Bref, c’est une fiction. Une histoire commune en laquelle les deux parties impliquées croient. Qu’arrive-t-il si l’un ou l’autre cesse d’y croire ? Vous avez là une bonne recette pour une guerre de conquête, pour une séparation ou pour une annexion. Une nation est une fiction aussi, dans le sens où pourquoi être pareil ou bien différent devrait faire en sorte de nous unir ou de nous diviser ? Pourquoi certains sont souverainistes et d’autres fédéralistes ? Parce qu’ils ne croient pas à la même fiction. La réalité, elle, demeure la même, peu importe ce que l’on croit.

Que la plupart des choses dans lesquelles on croit relèvent de la fiction n’est pas problématique en soi. Cela le devient lorsque l’on oublie que ce n’est que de la fiction et que des personnes concrètes, réelles, souffrent de ces fictions. Si l’on croit dans un système économique capitaliste, parce qu’on pense qu’il est le meilleur pour générer de la richesse et pour élever la qualité de vie moyenne de la population, mais que ce système génère de la souffrance, voire la mort de certains, la destruction de l’environnement et de la biodiversité, est-ce que cette histoire commune dans laquelle on est pas mal tous investis ne mériterait pas d’être écrite autrement ?

En philosophie, on essaie de saisir la réalité pour y donner du sens.
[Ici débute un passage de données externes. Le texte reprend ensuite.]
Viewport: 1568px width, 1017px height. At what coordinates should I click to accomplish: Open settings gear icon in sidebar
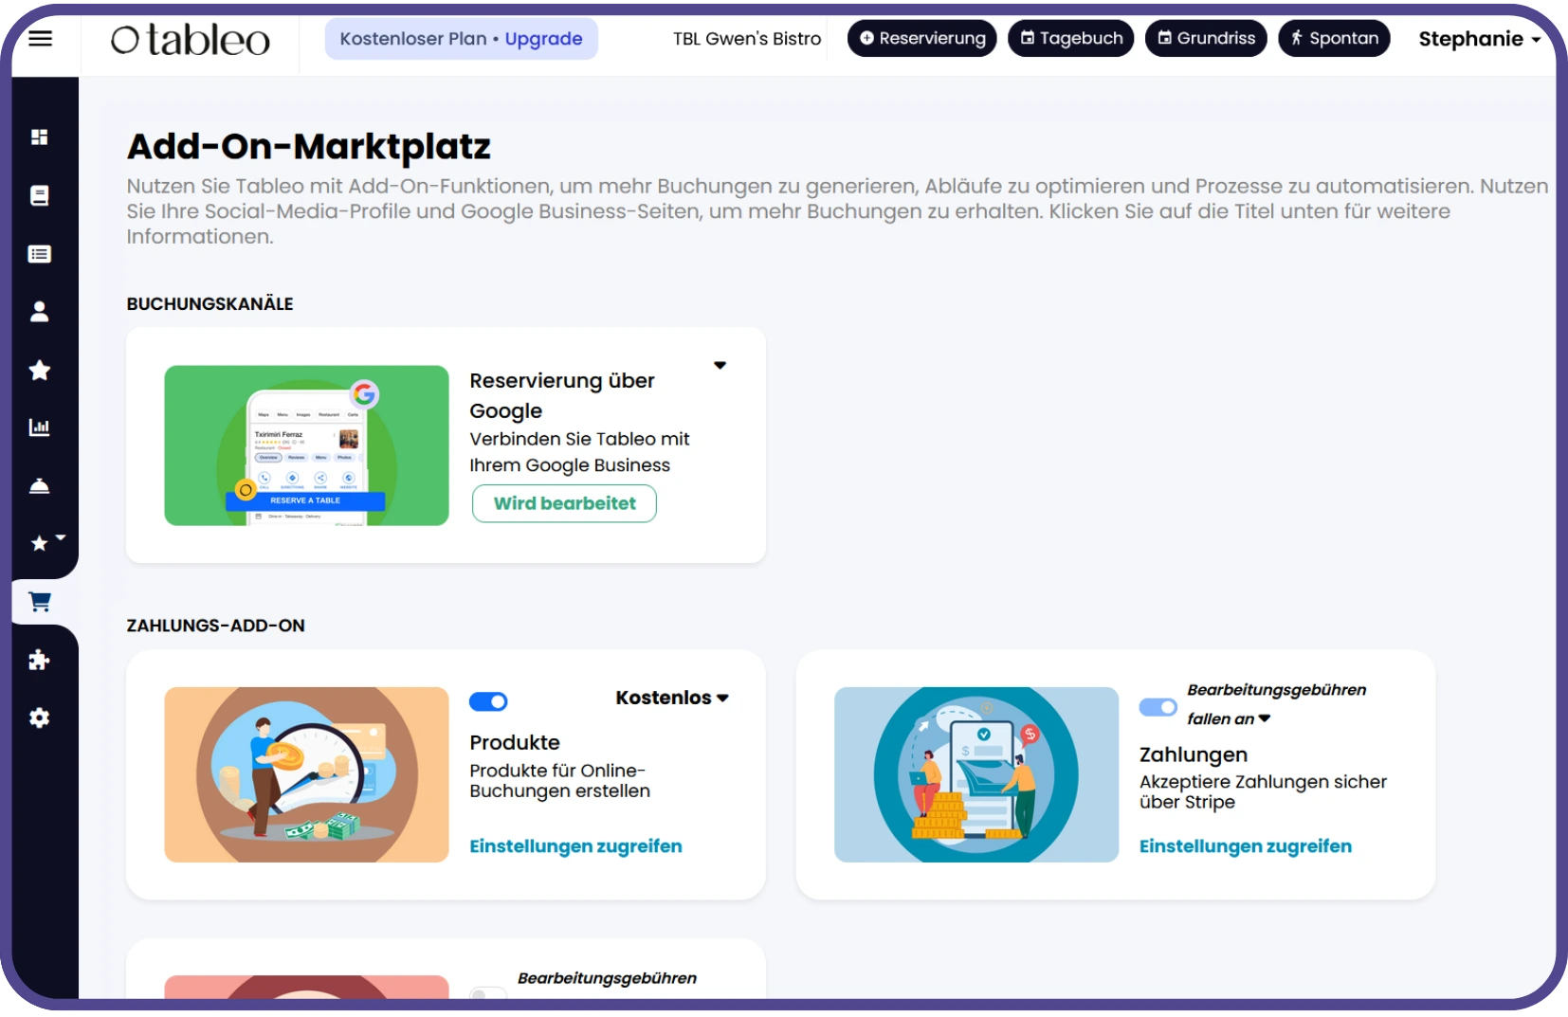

Des lectures comme celle-ci nous apportent une nouvelle lunette pour comprendre notre réalité. Et dans notre réalité actuelle, cette lunette s’avère éclairante à bien des égards. Qu’est-ce qui représente un coût acceptable pour maintenir une fiction ?

Références

  1. Yuval Noah Harari. “Sapiens : la naissance de l’humanité”, Paris, Albin Michel, 2020, p.82.